** Begin DATA IN THIS EXERCISE **
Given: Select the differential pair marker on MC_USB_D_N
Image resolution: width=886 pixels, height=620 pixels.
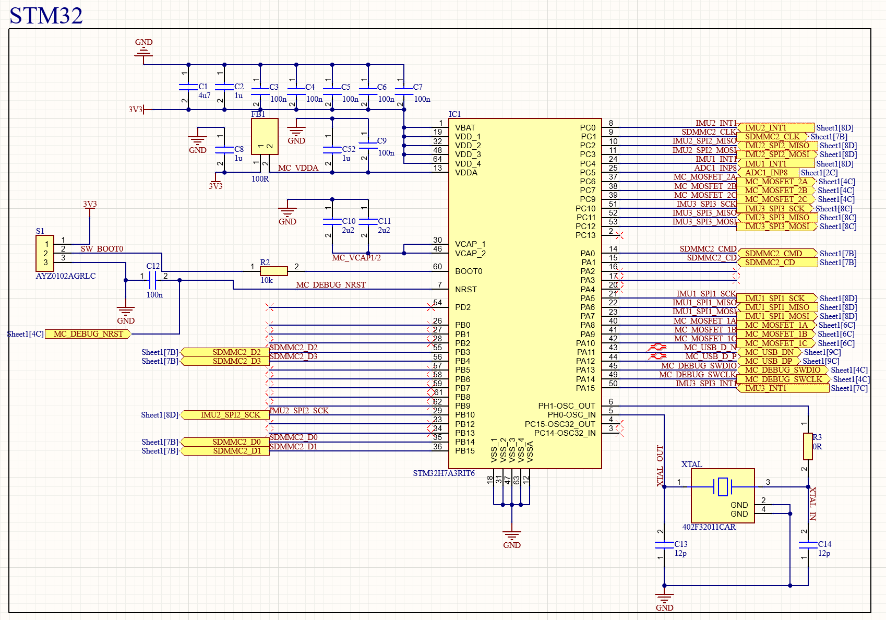Looking at the screenshot, I should tap(656, 347).
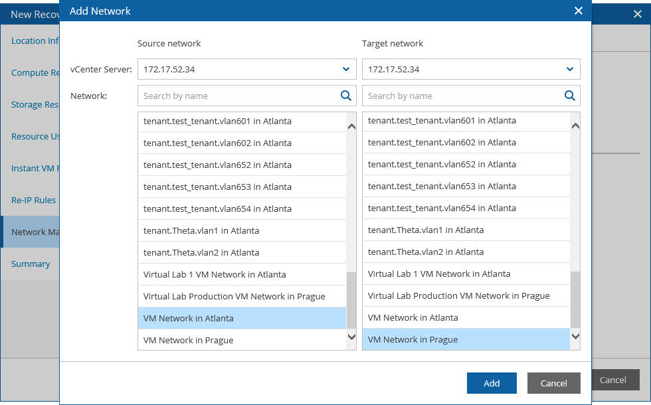Click the Add button
651x405 pixels.
coord(492,383)
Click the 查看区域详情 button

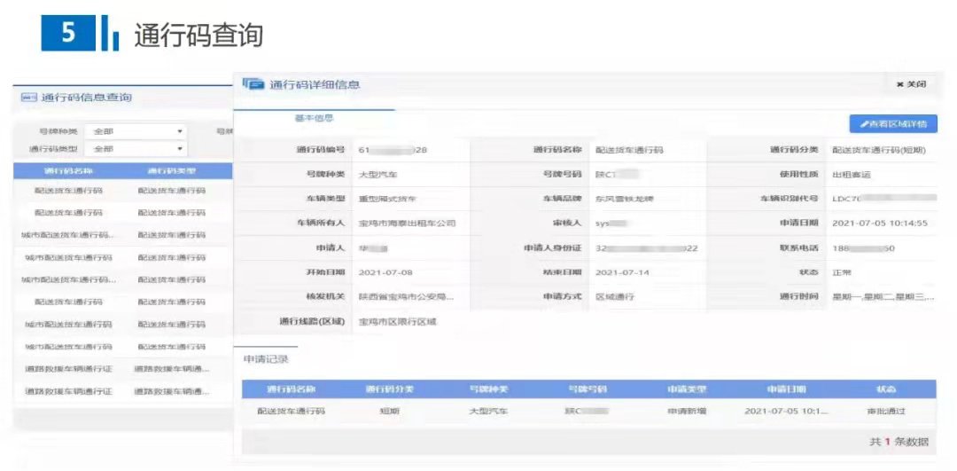tap(893, 125)
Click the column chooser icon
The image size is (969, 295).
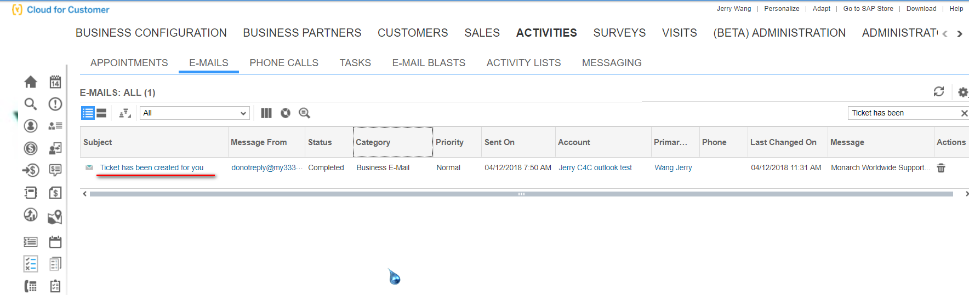point(266,113)
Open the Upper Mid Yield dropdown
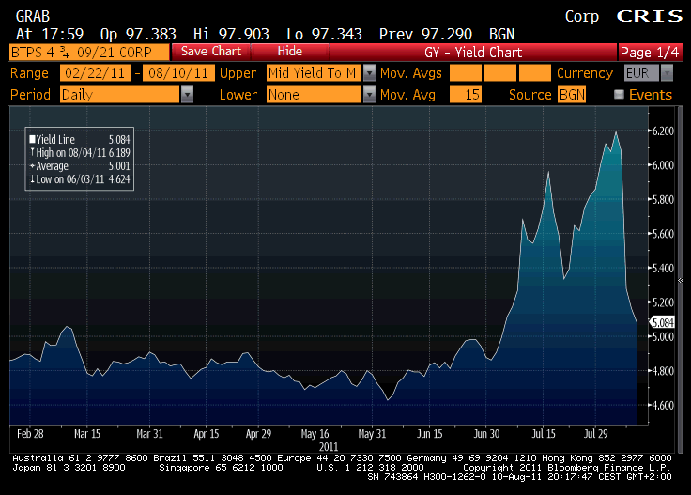Image resolution: width=691 pixels, height=495 pixels. pos(369,73)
** End DATA IN THIS EXERCISE **
Rename "column chooser icon" to "column picker icon" throughout the entries above and write them all out again with nothing else changed. Omit the pictures.

SOLVED PROBLEM:
Given: Select the differential pair marker on MC_USB_D_N
Image resolution: width=886 pixels, height=620 pixels.
Looking at the screenshot, I should tap(656, 347).
Click the Add button
651x405 pixels.
coord(492,383)
Click the 查看区域详情 button

tap(893, 125)
Click the column picker icon
The image size is (969, 295).
point(266,113)
Open the Upper Mid Yield dropdown
Image resolution: width=691 pixels, height=495 pixels. pos(369,73)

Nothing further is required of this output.